Segment Start: DATA

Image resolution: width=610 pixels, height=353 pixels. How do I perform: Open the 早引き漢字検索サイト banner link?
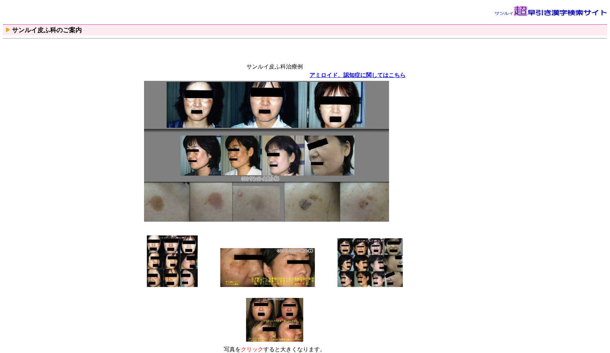pyautogui.click(x=567, y=13)
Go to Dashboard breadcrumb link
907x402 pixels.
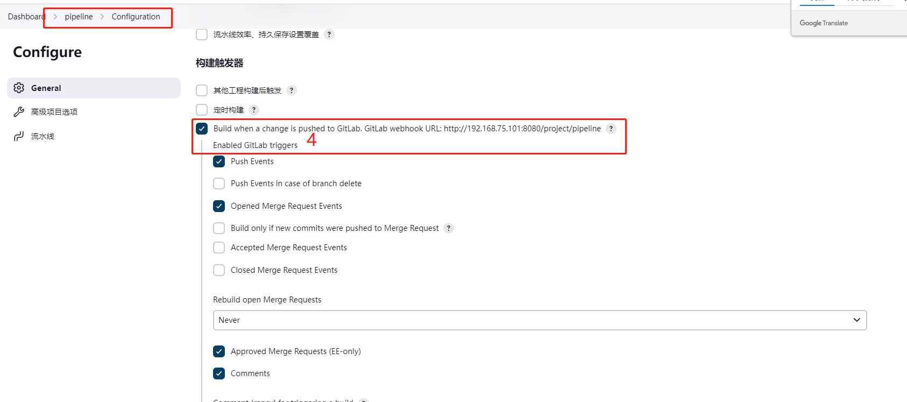(x=26, y=17)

Segment End: DATA

TASK BRIEF:
What is needed is an exact restatement of every line from the line containing "Go to Dashboard breadcrumb link" through the last line of the records, minus any pictures.

SOLUTION FOR THIS EXERCISE:
Go to Dashboard breadcrumb link
907x402 pixels.
(x=26, y=17)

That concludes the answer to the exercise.